The Fifth Season (Broken Earth #1)

What it’s about: The world is destroyed. Amidst the ruins, a woman, cursed from birth with abilities that make her a monster in the eyes of humanity, seeks revenge against her husband, who has murdered their child.

Notes:

  • The Fifth Season merges epic, geologic-scale fantasy with intimate portraits of the people who live in a world that is quite unique in the genre. The world of The Fifth Season is an Earth, which, having lost its Moon long ago, is wracked by intense geologic activity; once every few centuries, a massive volcanic eruption or some other natural disaster gives rise to protracted periods of catastrophic climate change, called Fifth Seasons.
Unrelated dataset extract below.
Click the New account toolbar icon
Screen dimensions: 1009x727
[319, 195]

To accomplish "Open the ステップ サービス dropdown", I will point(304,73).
The civilisation of the day, a massive empire spread out across the single continent, has developed strict codes of oral and written history that dictate the precise actions that people must take in the event of a Season, in order that their communities can survive until the Season ends.
  • Within this context, there are orogenes, people born with the power to control the flow of energy in a system. Since the power is so innate to them, if untrained, they lose control and are liable to kill entire towns. As a result, they are feared and hated, and only sanctioned as part of an organisation called the Fulcrum, where they serve humankind by using their powers to stabilise the geologically hyperactive Earth, to minimize the incidence of Seasons.
  • This conceit sets up a lot of opportunities for the book to act as a commentary on race and gender relations. Certainly, The Fifth Season is a novel for the disadvantaged, one that eschews the stereotypical male white power fantasies so endemic to the genre’s canon and replaces them with deeply disadvantaged characters whose circumstances were theirs from birth.
  • However, the characters that populate the book are anything but passively resigned to their fate. The book is subdivided into three points of view in three different times, of orogene girls and women at different stages of their lives, trying to survive and make a life for themselves, in a broken world. This narrative triptych proceeds at parallel for most of the book, until it ties together in a not entirely unexpected, but very satisfying, fashion.
  • The book was feted almost hyperbolically upon release, winning a Hugo award. Certainly, it has its merits and a calibre of worldbuilding up there with Brandon Sanderson in its creativity. Its prose is rich with a kind of wry irony, a tone that almost knowingly knows what tropes the reader is expecting and either pre-empts or subverts them. The main character, Essun, for example, is originally portrayed as a broken middle-aged woman, shattered by the death of her son at the hands of her suddenly abusive husband. But as the plot progresses, Essun’s inner monologue begins to reveal a much more complex and prickly history, and Jemisin winks at the reader by just making Essun wryly self-aware of the disparity between who she is and who she appears to be.
  • A final point is that The Fifth Season has that spark in fantasy that always hooks me into it – that intimation, or suggestion, of deep history that suggests that the present world is the way it is because of mysterious events in the deep past, as evidenced by the various forgotten artifacts and ruins lying around, from a more advanced, hubristic time. And I like that the Earth is portrayed as a character, or at least an active agency in the book, but not your typical Gaia-like benevolence, but instead, as a vengeful, almost evil entity, evincing the exclamation, “Evil Earth!” from the lips of any of the denizens of the Earth. A reminder to us, in the real world, that the Earth can thrive perfectly well without us, and can – and will – kill us in a myriad of horrific ways, if we’re careless about exploiting it.